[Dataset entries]
* * * * * * *

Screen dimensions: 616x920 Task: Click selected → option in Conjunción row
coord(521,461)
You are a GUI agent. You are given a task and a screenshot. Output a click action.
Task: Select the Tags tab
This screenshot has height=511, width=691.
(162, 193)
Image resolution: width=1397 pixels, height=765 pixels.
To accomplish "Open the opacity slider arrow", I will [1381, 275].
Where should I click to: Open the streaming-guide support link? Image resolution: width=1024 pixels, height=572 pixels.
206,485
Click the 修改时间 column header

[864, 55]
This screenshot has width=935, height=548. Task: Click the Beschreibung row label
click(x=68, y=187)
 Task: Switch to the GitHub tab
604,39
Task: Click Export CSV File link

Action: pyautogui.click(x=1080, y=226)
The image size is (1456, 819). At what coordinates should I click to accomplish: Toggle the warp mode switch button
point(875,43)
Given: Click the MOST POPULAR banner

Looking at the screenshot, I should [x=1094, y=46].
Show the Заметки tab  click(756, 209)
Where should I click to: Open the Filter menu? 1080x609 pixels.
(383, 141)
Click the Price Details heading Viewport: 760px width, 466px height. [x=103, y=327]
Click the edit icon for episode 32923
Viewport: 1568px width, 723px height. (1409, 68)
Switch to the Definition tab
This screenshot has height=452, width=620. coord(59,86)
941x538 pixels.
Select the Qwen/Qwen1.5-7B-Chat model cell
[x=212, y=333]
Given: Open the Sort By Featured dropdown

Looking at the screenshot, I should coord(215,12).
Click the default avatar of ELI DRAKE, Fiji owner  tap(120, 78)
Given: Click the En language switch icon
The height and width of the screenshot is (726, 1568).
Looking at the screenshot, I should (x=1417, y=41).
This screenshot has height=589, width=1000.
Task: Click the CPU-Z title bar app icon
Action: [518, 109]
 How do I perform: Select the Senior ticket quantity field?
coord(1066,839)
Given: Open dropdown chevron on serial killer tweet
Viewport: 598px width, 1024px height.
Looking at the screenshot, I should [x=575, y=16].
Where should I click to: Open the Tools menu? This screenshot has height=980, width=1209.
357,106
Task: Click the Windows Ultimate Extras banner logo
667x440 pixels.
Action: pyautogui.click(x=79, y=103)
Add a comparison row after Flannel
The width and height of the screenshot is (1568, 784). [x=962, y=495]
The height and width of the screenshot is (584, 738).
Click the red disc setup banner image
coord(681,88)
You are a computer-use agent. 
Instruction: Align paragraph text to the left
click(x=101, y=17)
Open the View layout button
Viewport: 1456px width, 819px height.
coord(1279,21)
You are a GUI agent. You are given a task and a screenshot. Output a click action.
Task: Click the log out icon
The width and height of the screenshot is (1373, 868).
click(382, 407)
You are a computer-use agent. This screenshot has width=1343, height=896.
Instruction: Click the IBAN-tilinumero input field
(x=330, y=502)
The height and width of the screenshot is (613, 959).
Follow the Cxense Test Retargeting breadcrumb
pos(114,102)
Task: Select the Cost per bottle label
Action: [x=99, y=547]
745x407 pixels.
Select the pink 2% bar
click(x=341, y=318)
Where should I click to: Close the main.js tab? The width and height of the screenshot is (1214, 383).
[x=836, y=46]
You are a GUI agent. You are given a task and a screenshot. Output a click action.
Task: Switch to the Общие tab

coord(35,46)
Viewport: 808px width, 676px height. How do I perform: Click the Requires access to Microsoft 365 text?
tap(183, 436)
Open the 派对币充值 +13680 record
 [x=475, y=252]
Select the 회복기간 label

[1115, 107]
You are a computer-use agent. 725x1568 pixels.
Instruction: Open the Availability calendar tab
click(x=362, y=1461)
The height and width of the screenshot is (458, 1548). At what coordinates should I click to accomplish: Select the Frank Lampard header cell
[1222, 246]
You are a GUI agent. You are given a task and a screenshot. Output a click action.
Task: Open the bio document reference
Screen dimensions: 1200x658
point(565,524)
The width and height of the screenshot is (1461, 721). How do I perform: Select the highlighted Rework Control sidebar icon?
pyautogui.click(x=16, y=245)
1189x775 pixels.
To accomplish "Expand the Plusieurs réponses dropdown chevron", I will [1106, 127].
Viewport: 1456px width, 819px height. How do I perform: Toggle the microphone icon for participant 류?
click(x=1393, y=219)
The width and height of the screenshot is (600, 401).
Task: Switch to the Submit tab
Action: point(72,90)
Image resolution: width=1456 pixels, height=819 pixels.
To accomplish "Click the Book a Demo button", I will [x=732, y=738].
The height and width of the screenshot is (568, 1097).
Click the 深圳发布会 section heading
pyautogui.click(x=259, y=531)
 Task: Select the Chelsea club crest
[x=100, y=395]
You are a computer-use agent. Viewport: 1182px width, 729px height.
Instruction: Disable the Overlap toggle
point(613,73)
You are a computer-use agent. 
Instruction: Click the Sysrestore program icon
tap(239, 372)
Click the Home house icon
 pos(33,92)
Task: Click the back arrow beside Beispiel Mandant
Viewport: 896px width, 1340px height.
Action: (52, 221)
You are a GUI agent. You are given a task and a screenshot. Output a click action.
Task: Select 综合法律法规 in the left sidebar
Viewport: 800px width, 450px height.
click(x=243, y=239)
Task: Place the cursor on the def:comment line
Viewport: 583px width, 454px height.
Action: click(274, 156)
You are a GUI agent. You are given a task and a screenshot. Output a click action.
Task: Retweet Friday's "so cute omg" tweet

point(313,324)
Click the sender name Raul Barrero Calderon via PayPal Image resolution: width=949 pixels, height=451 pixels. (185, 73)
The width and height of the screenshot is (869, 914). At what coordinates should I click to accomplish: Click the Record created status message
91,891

* * * * * * *

» Your instructions:
What is the number of lines above that contain the word "computer"? Answer with that number only.

» Problem solution:
5